蝶よ花よ、あこがれに恋して


ちなみに、私は一度つくれば3日カレーが続くほどカレーで食を繋げるタイプなので、実に三週間のうち三分の一がカレーというスパンだ。そろそろ牛すじが嫌いになりそうである。




「こんばんは」

疲れきった身体に鞭を打ちたどり着いたマンション。私のマンションは五階建てで、最上階に勝手な憧れを抱いていたため五階に住んでいる。しかしこのマンションには建設基準に満たないという理由でエレベーターは無い。

そのおかげで家賃は安いし、ダイエットにもなると安易にお部屋を五階に決めたあの時の私、本当に阿呆だ。

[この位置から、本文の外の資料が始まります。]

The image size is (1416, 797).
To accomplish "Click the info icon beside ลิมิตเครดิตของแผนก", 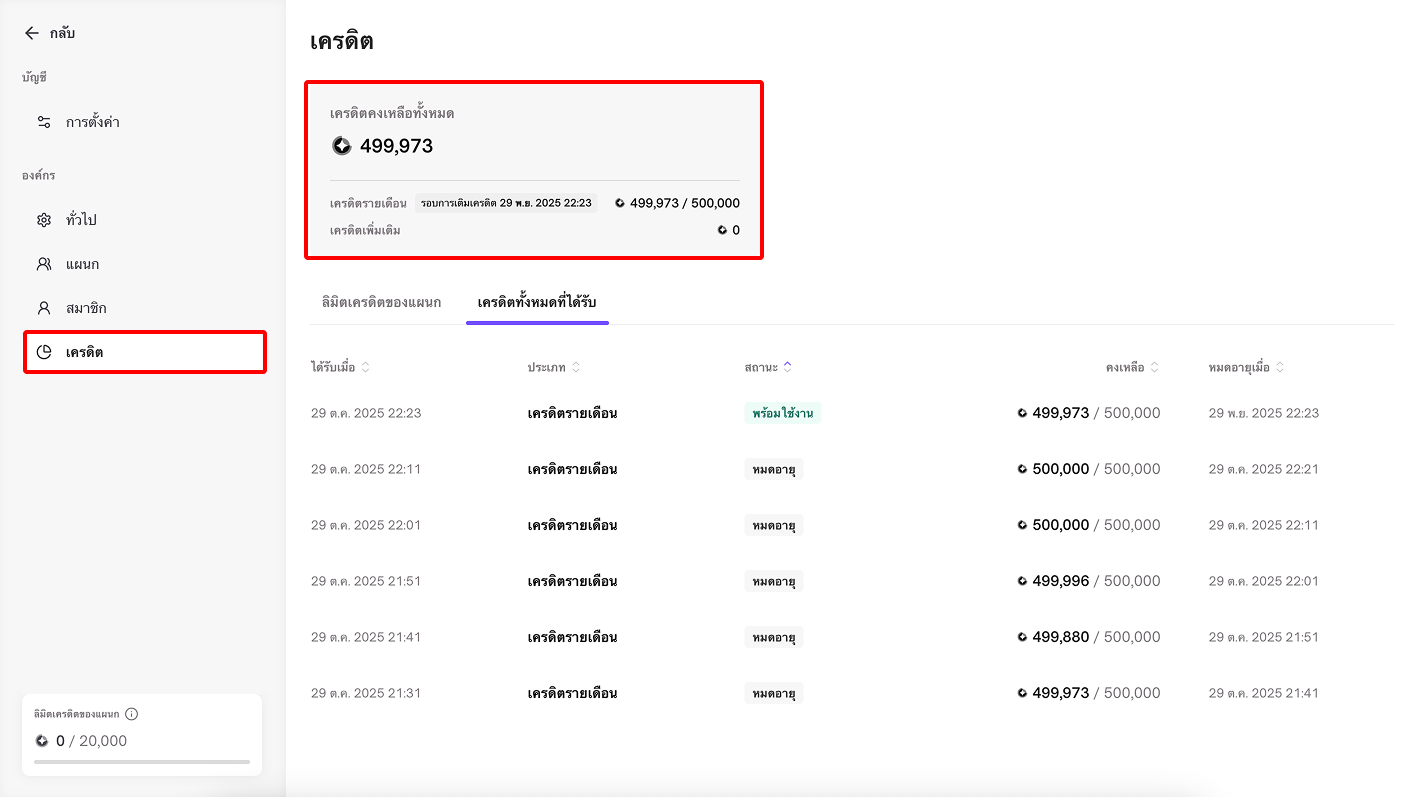I will tap(132, 714).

いまから五階まで階段で上がるのかと毎晩のことうんざりしていれば、突然推し、こと桜庭さんに遭遇してしまった。疲れが吹き飛ぶ。一瞬で。

「……こ、こんばんは!!」

疲労回復にはクエン酸ではなく桜庭さんであると確信する。

「今帰り?遅いね」

「あ……いえ、もう慣れました。……桜庭さんは……重そうですね?」

違和感を感じたのは片手。彼の手には大きな袋をふたつ持っていたのだ。

「ああ、うん。貰い物」

「(……貰いもの……プレゼントってことだよね?)」

なぜなら、リボンや可愛い色をしたラッピング用の袋が隠れきれていない。それ、明らかにプレゼントなんだけど、誕生日だとしてもそんな大量に貢がれるかなあ?

貢物といえば思いつくのはホストだ。桜庭さんがホストならば全財産注ぎ込むおそれがあるので恐ろしい。というか、ホストであればこの時間は出勤だよね?